Print every line of the listing exactly, please.

[GIVEN RECORDS Boundary: Start]

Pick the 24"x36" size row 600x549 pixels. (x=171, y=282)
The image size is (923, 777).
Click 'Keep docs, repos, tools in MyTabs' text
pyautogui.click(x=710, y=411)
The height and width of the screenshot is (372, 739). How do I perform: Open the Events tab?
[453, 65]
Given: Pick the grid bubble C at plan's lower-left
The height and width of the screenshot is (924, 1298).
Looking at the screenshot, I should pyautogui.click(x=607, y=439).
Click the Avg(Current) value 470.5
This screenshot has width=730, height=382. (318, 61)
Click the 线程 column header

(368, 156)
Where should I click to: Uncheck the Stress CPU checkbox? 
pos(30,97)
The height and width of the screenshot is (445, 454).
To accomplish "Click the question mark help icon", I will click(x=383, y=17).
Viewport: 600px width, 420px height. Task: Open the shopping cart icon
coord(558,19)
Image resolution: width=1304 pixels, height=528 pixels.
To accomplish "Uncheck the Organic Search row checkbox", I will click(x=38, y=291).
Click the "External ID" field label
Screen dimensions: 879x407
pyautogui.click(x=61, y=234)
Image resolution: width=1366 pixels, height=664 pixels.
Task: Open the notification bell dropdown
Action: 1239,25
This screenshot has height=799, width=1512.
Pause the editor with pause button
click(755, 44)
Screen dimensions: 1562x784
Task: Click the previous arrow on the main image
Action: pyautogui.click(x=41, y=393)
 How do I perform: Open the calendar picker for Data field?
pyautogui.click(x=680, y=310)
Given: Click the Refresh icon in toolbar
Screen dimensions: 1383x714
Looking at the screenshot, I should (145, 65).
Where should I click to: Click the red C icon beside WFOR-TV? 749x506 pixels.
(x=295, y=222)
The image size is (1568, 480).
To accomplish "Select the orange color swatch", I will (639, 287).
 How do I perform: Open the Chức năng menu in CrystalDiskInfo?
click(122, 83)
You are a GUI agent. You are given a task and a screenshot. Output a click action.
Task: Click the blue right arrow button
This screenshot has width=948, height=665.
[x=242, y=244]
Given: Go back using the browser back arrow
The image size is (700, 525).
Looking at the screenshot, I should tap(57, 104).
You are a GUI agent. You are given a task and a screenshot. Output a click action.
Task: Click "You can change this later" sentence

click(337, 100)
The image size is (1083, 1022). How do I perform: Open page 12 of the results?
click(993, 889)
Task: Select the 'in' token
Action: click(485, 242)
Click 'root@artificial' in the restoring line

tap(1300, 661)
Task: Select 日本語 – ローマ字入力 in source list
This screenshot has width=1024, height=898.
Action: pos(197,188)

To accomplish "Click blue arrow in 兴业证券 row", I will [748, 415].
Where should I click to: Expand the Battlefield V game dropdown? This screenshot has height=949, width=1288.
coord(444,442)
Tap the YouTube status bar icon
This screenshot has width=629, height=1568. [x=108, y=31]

[GIVEN RECORDS Boundary: End]

OUTPUT FOR THIS TASK =
Pick the 24"x36" size row 600x549 pixels. (x=171, y=282)
The image size is (923, 777).
Click 'Keep docs, repos, tools in MyTabs' text
pyautogui.click(x=710, y=411)
The height and width of the screenshot is (372, 739). How do I perform: Open the Events tab?
[453, 65]
Given: Pick the grid bubble C at plan's lower-left
The height and width of the screenshot is (924, 1298).
Looking at the screenshot, I should pyautogui.click(x=607, y=439).
Click the Avg(Current) value 470.5
This screenshot has width=730, height=382. (318, 61)
Click the 线程 column header

(368, 156)
Where should I click to: Uncheck the Stress CPU checkbox? 
pos(30,97)
The height and width of the screenshot is (445, 454).
To accomplish "Click the question mark help icon", I will click(x=383, y=17).
Viewport: 600px width, 420px height. Task: Open the shopping cart icon
coord(558,19)
Image resolution: width=1304 pixels, height=528 pixels.
To accomplish "Uncheck the Organic Search row checkbox", I will click(x=38, y=291).
Click the "External ID" field label
Screen dimensions: 879x407
pyautogui.click(x=61, y=234)
Image resolution: width=1366 pixels, height=664 pixels.
Task: Open the notification bell dropdown
Action: 1239,25
This screenshot has height=799, width=1512.
Pause the editor with pause button
click(755, 44)
Screen dimensions: 1562x784
Task: Click the previous arrow on the main image
Action: pyautogui.click(x=41, y=393)
 How do I perform: Open the calendar picker for Data field?
pyautogui.click(x=680, y=310)
Given: Click the Refresh icon in toolbar
Screen dimensions: 1383x714
Looking at the screenshot, I should (145, 65).
Where should I click to: Click the red C icon beside WFOR-TV? 749x506 pixels.
(x=295, y=222)
The image size is (1568, 480).
To accomplish "Select the orange color swatch", I will (639, 287).
 How do I perform: Open the Chức năng menu in CrystalDiskInfo?
click(122, 83)
You are a GUI agent. You are given a task and a screenshot. Output a click action.
Task: Click the blue right arrow button
This screenshot has width=948, height=665.
[x=242, y=244]
Given: Go back using the browser back arrow
The image size is (700, 525).
Looking at the screenshot, I should tap(57, 104).
You are a GUI agent. You are given a task and a screenshot. Output a click action.
Task: Click "You can change this later" sentence

click(337, 100)
The image size is (1083, 1022). How do I perform: Open page 12 of the results?
click(993, 889)
Task: Select the 'in' token
Action: click(485, 242)
Click 'root@artificial' in the restoring line

tap(1300, 661)
Task: Select 日本語 – ローマ字入力 in source list
This screenshot has width=1024, height=898.
Action: pos(197,188)

To accomplish "Click blue arrow in 兴业证券 row", I will [748, 415].
Where should I click to: Expand the Battlefield V game dropdown? This screenshot has height=949, width=1288.
coord(444,442)
Tap the YouTube status bar icon
This screenshot has width=629, height=1568. [x=108, y=31]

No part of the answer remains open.